You can argue that the male soldiers on average faced more danger and suffered higher casualties, but male soldiers themselves faced varying amounts of danger based on their location and assignment, and we don’t discount their time in combat because someone else got shot at more.

So then, what we really mean by “in combat” is “allowed to shoot back.” Cast in that light, male soldiers appear less inherently heroic and more gifted with an extra advantage that American women were not given. Indeed, throughout the war and across all countries, women served in every capacity they were allowed to and fought for more, while men did everything possible to stand in their way. Photojournalist Lee Miller, for example, was arrested by the US Army for entering the thick of combat to photograph the siege of Saint Malo.

Trying to decide where we draw the line between combat and noncombat positions and which side of it American women fall on immediately raises another question: Why does it matter?

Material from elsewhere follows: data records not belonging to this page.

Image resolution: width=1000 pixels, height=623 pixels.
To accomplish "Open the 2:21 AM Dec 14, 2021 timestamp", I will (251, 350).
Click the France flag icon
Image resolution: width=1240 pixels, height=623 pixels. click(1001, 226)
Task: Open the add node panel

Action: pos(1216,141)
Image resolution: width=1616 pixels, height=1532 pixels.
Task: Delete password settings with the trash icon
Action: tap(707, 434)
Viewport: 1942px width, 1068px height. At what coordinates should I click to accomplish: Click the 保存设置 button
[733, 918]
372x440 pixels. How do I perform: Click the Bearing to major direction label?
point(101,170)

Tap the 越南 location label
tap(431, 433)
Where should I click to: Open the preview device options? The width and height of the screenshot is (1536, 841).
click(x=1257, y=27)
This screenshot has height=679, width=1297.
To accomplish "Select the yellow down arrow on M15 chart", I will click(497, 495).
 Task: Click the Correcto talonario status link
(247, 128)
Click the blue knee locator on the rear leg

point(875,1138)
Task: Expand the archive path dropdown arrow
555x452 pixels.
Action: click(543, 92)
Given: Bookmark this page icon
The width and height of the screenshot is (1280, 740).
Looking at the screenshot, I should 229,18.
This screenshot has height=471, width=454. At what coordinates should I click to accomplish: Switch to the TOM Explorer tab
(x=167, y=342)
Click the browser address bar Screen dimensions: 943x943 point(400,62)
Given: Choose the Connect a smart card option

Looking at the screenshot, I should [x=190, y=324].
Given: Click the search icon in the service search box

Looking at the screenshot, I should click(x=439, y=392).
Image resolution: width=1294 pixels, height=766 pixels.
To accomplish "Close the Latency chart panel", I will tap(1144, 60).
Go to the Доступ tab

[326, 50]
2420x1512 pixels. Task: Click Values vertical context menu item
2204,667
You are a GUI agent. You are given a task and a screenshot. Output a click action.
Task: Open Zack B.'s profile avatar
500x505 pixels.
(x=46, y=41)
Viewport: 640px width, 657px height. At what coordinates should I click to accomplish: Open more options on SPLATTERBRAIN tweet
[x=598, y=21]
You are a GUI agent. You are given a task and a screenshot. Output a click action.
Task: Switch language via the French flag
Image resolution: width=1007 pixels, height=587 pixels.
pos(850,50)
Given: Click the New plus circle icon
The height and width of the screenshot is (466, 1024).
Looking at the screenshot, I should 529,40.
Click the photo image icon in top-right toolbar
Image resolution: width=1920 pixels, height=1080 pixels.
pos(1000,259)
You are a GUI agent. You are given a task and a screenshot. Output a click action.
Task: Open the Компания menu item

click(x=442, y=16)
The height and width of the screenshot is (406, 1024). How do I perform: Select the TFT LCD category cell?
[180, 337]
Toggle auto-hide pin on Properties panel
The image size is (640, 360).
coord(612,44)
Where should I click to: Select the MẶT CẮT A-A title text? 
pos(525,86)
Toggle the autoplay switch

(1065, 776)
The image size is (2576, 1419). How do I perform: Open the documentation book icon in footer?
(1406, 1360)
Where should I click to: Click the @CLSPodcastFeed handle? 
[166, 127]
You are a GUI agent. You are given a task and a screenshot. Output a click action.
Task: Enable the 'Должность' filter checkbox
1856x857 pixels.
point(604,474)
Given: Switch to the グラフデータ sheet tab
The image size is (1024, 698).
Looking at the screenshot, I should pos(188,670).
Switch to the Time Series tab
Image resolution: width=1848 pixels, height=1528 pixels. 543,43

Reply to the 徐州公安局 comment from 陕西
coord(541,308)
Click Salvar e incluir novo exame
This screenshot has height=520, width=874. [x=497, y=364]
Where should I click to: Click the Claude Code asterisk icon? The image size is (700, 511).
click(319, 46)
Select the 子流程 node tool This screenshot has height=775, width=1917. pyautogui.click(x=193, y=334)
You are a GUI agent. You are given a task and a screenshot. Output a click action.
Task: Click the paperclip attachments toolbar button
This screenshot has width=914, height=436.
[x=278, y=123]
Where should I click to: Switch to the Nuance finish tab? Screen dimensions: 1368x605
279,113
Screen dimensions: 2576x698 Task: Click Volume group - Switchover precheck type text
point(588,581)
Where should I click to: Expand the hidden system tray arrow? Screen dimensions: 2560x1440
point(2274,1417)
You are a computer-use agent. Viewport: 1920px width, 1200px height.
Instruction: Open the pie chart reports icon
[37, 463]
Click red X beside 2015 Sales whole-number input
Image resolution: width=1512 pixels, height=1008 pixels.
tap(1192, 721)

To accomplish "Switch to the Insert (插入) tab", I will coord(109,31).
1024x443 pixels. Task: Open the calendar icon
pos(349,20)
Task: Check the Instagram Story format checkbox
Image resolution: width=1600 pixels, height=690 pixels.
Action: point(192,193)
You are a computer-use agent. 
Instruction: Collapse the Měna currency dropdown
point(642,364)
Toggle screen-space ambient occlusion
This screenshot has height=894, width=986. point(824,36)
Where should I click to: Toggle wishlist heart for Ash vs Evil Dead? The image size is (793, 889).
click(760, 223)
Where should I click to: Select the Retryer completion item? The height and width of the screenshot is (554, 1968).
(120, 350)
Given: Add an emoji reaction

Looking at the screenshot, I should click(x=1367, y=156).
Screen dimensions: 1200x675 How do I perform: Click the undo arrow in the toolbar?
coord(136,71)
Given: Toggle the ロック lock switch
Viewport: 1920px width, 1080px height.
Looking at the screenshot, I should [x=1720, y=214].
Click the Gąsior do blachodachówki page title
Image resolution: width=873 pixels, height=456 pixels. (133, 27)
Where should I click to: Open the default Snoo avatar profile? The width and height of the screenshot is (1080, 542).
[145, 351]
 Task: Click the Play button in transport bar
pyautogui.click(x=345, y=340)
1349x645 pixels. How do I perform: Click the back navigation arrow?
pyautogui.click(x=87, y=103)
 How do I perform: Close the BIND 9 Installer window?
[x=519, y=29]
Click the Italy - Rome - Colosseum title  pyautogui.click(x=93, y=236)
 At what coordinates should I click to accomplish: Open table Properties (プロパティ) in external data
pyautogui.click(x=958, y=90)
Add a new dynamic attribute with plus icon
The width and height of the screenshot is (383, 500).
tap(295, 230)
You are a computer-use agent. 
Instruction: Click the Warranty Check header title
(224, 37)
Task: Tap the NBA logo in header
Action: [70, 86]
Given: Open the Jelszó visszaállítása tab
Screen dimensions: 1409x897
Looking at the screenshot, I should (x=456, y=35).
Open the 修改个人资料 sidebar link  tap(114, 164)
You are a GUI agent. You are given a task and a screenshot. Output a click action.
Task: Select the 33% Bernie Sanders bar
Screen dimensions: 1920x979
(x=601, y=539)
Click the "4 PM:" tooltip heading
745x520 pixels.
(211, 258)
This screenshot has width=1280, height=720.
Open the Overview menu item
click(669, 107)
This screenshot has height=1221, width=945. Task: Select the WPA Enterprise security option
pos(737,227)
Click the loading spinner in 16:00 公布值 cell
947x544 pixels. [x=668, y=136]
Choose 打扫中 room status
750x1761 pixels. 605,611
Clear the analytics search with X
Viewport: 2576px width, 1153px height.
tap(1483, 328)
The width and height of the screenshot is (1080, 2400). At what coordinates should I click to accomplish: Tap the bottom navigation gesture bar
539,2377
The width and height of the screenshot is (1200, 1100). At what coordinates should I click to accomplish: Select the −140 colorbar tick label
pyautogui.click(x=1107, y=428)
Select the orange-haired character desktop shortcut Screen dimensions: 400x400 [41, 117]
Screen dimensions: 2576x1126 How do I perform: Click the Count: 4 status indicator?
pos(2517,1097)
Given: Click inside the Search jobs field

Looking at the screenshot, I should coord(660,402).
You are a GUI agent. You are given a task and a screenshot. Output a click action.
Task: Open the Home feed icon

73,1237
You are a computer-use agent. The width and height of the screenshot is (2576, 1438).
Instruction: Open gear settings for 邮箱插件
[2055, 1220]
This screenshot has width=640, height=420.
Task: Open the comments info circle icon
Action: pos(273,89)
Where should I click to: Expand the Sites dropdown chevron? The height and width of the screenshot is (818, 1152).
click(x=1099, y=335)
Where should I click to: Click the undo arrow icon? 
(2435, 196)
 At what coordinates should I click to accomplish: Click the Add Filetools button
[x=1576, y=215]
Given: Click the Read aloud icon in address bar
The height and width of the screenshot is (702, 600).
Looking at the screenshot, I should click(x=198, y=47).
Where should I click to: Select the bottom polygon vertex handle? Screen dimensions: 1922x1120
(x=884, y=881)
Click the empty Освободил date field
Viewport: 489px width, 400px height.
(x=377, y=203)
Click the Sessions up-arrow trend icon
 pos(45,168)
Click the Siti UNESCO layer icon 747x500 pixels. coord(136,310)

Why is it so crucial to establish that American women were never in combat?

The answer is always the same: In order to deny women something. During the war, when Congress was debating the military status of the Women’s Auxiliary Army Corps, one congressman argued that women shouldn’t receive military benefits because they weren’t on the front lines; others retorted that by that logic, General Eisenhower wasn’t entitled to military benefits either. After the war, the WASPs were not recognized as veterans until 1977, weren’t allowed into Arlington Cemetery until 2002, and were then barred from Arlington again in 2015 and had to repeat the same fight again.

Today, the line is often used to exclude female players, characters, and miniatures from reenactments and wargaming. Other times, as in the above thinkpiece, it’s used as proof of male superiority (often coupled with white superiority). This is a self-reinforcing cycle: White men forbid anyone else from entering a field, and then use their dominance in that field as evidence of their superiority, which is then used to justify excluding everyone else even more and consolidating power even further into their hands.

So the question “did American women serve in combat?” exists for no purpose except as a justification to exclude women and diminish their accomplishments. Let’s forget about this question and simply accept that women were crucial contributors to the war effort, in combat or out.

2 Comments


  1. Man, can you imagine what would’ve happened if Eisenhower were denied military benefits?

    It’s this weird sort of mind-bending run around to try and keep folks from getting the credit they deserve. A shame.


  2. Around 3/4 of male soldiers were never in or near combat, but somehow no one ever thought they were Not Real Soldiers until women came along.